After this procedure I was reduced to walking with a four-wheel walker, my left foot was completely paralysed my boot was keeping it upright, and now my right foot was also starting to drop.
In early September I saw a new neurological consultant with fresh eyes, and she sent me for another round of nerve conduction testing. This time they tested my arms as well. The results now showed a weakening of muscles in my left arm – the arm I had both vaccinations in. It had been almost 12 months since my symptoms commenced and in the absence of finding any other cause for my presentation, Motor Neurone Disease was left, as there is no test for it. This specialist neurologist diagnosed me with MND on 1st September.
MND is often diagnosed by a process of elimination. My family and I were absolutely devastated as this is a terminal diagnosis as it affects motor nerves. In MND, these neurons degenerate and die. This causes the muscles to become weaker and weaker and eventually leads to full paralysis. Over the past 12 months I have gone from being a fit, healthy new mum, to wheelchair bound and I am scared about the future and what it will look like for me and my family.
I don’t however fully accept it and am hopeful that with time and further research that things improve, and my muscle weakness does not deteriorate any further. I am so far out from the demographic who suffer from this condition being only 34 and female. The average demographic of those diagnosed with MND are 58 years and male.
Until now, it has been difficult getting my walker in and out of the car and navigating the stairs in our two-story home. We will likely have to move house soon. Fatigue is the biggest limiting factor.
Because I am essentially paralysed, my husband has taken leave from work and is primary caregiver to our daughter. He may be able to return soon, part-time as we are lucky to have lots of support around us from friends and family and I am fairly independent for now and I now have a wheelchair.
We have questioned whether the COVID vaccine might have been the catalyst for my condition all throughout the journey of seeing specialist after specialist and have encountered differing professional opinions.

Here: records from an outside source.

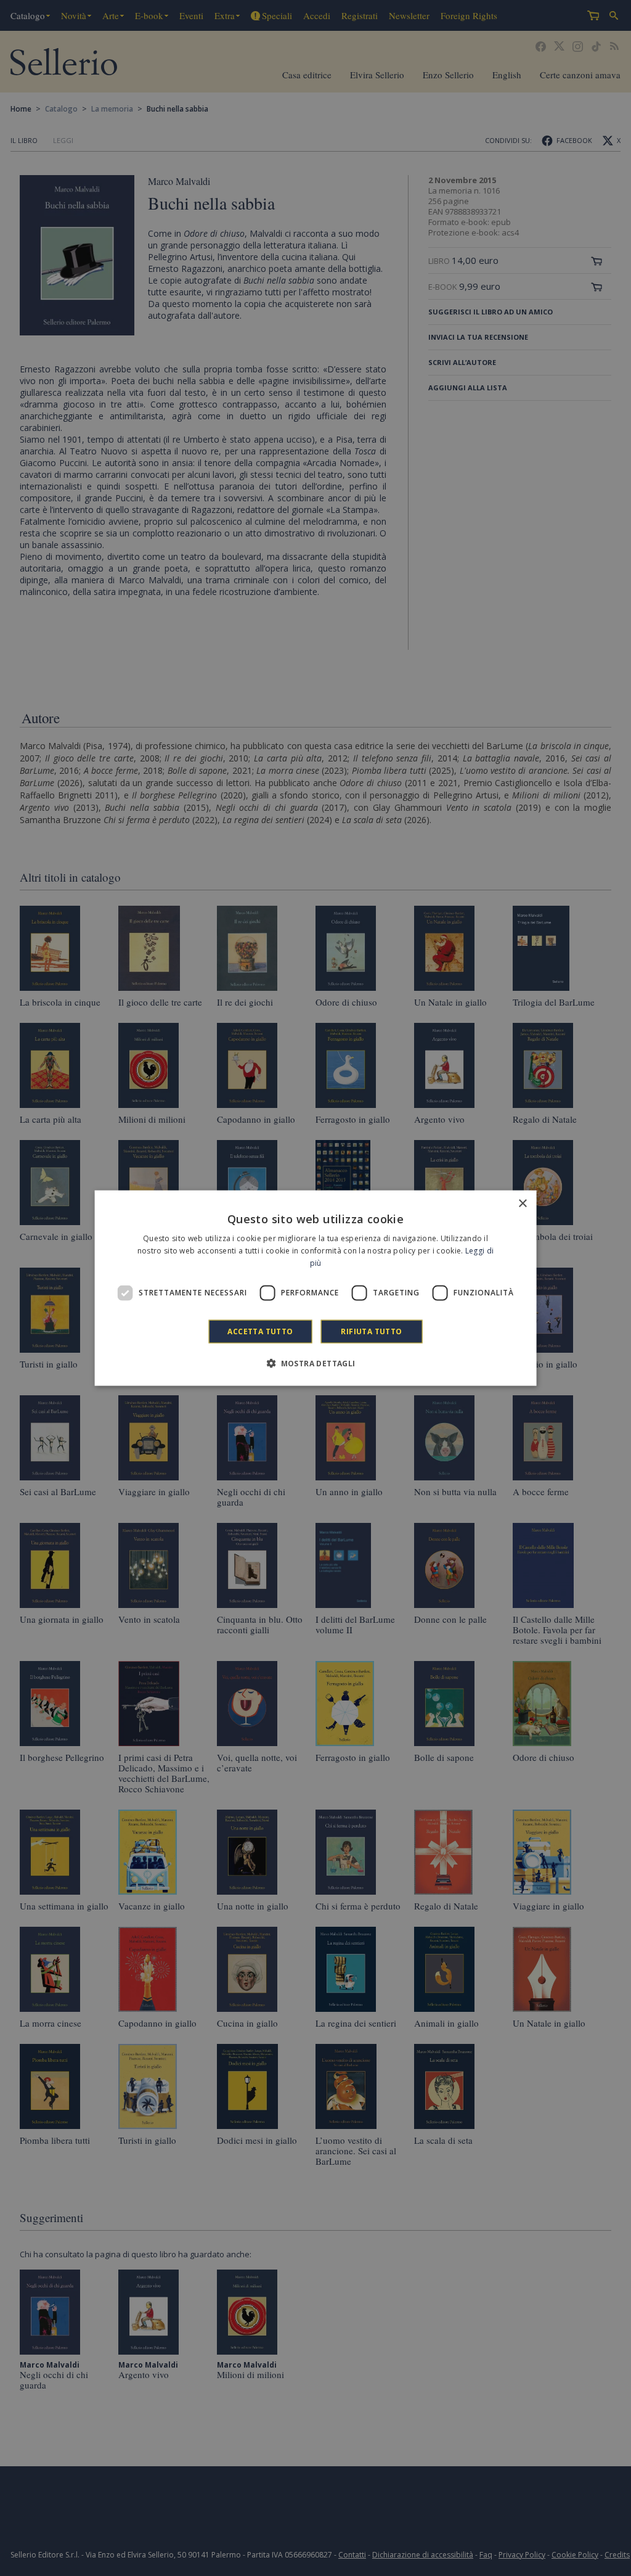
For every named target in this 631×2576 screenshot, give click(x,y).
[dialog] (316, 1288)
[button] (315, 1362)
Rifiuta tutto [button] (371, 1331)
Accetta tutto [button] (260, 1331)
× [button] (522, 1203)
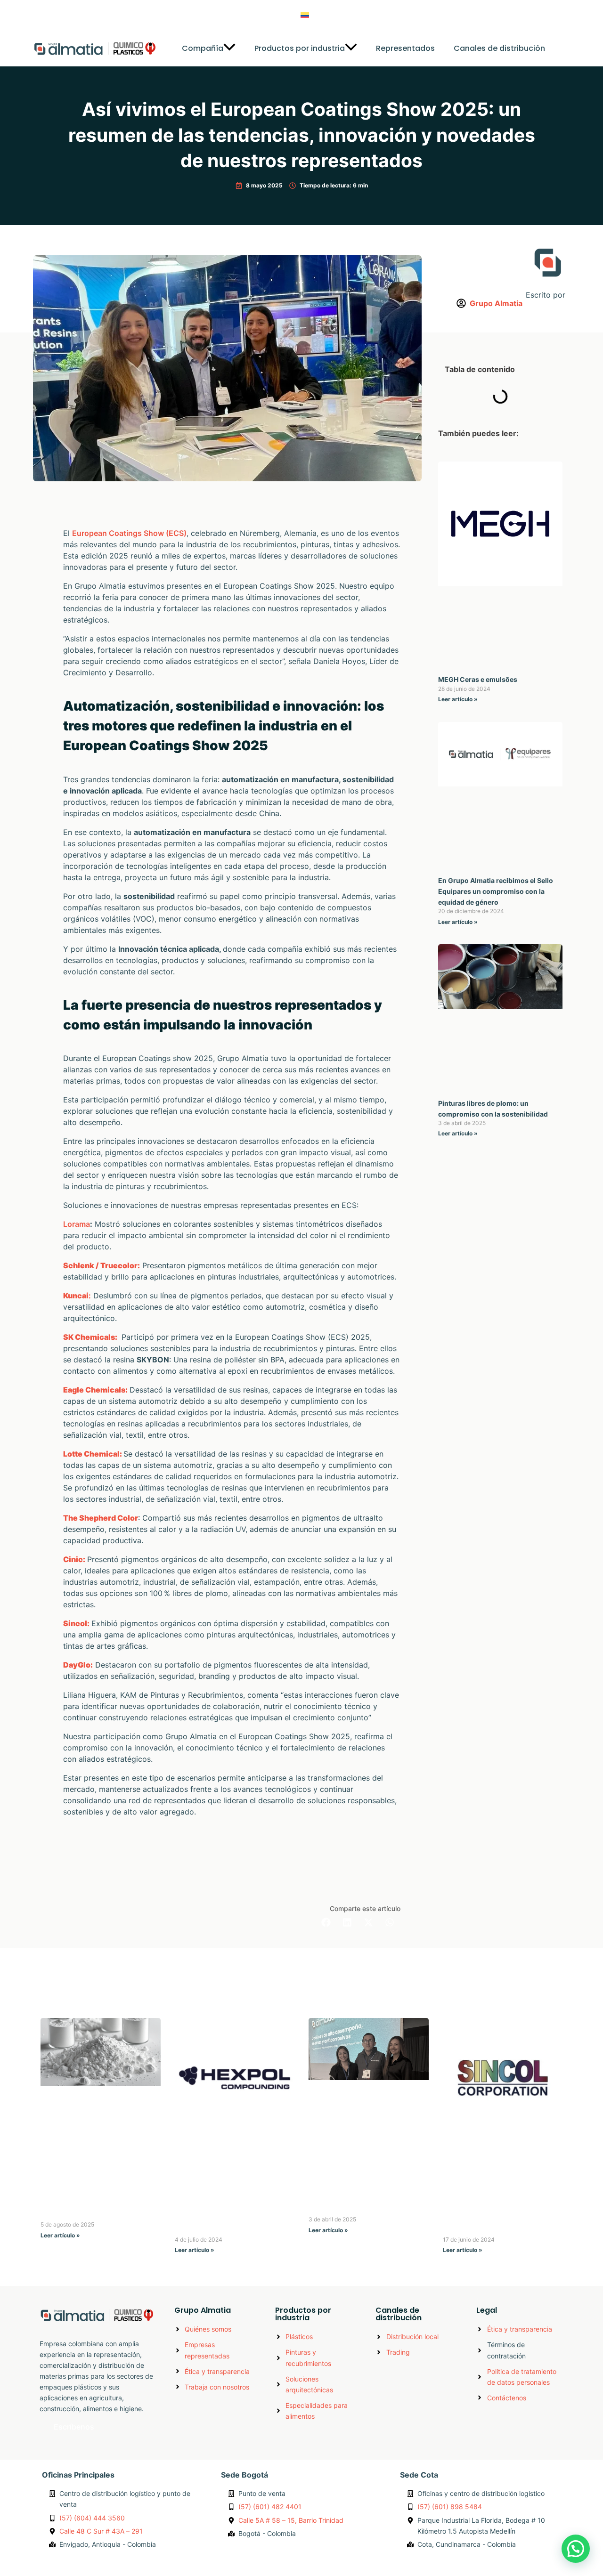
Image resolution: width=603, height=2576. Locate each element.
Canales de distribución (499, 48)
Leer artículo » (458, 699)
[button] (229, 48)
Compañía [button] (202, 48)
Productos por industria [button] (299, 48)
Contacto (410, 15)
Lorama (76, 1224)
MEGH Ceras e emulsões (477, 679)
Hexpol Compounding (215, 2229)
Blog (368, 15)
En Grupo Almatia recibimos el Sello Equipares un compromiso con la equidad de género (495, 891)
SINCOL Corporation (480, 2229)
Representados (405, 48)
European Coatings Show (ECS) (129, 533)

Most of my specialists were open to having the conversation and agreed that the vaccine can trigger an autoimmune response. I have recently been seeing a specialist GP who is a part of the Frontline Critical Care Alliance (FLCCC) who are treating people who have been injured by the vaccine. He 100% believes that my diagnosis is a result of my two vaccinations with my timeline following the vaccinations and my quick decline. He says that the DNA is altered by the mRNA vaccine, and he is seeing a lot of patients who have neurological conditions, particularly Guillain–Barré syndrome. My diagnosis is rare and my MND specialist team cannot do much at this point, I am taking one PBS approved drug and have started another trial medication.
The diagnosis is a shock and absolutely devastating for us. For someone who was so active, fit and healthy and a new mum, we have been in utter disbelief. I am trying to stay positive and do whatever I can to overcome this. It has been a relief to get my NDIS support application approved quickly which will assist with my on-going needs, to relieve some of the burden.

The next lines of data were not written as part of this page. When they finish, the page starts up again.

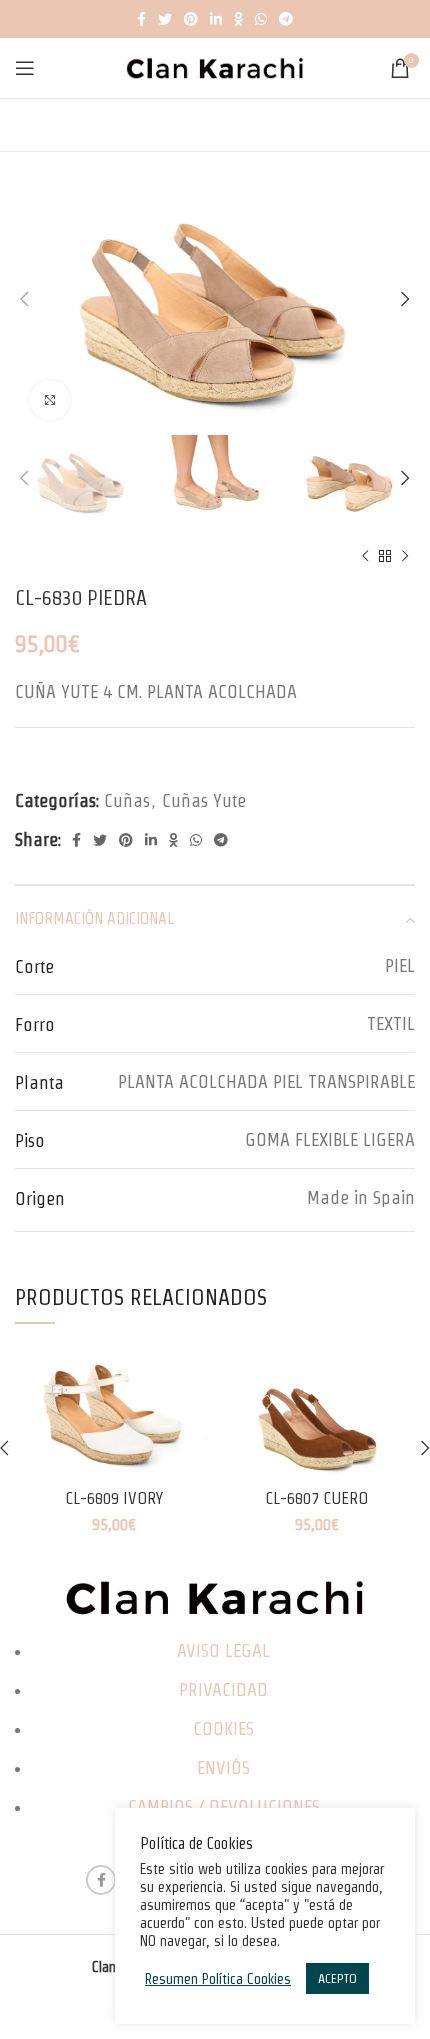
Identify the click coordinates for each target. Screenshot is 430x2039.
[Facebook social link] (141, 19)
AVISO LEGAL (223, 1650)
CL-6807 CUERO (316, 1498)
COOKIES (223, 1728)
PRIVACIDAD (223, 1689)
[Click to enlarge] (50, 400)
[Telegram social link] (286, 19)
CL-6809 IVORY (114, 1498)
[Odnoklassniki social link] (238, 19)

We recently followed our dreams and went to Vegas recently with a group of around 25 of our immediate family and friends and got married! I am currently focusing on easing my symptoms, and slowing any further deterioration, maintaining my quality of life, and keeping as mobile and positive as possible, for as long as possible! I am trying hard to face the cards I have been dealt and live each day as best I can with the love and support of family and friends and my wonderful husband and beautiful little girl!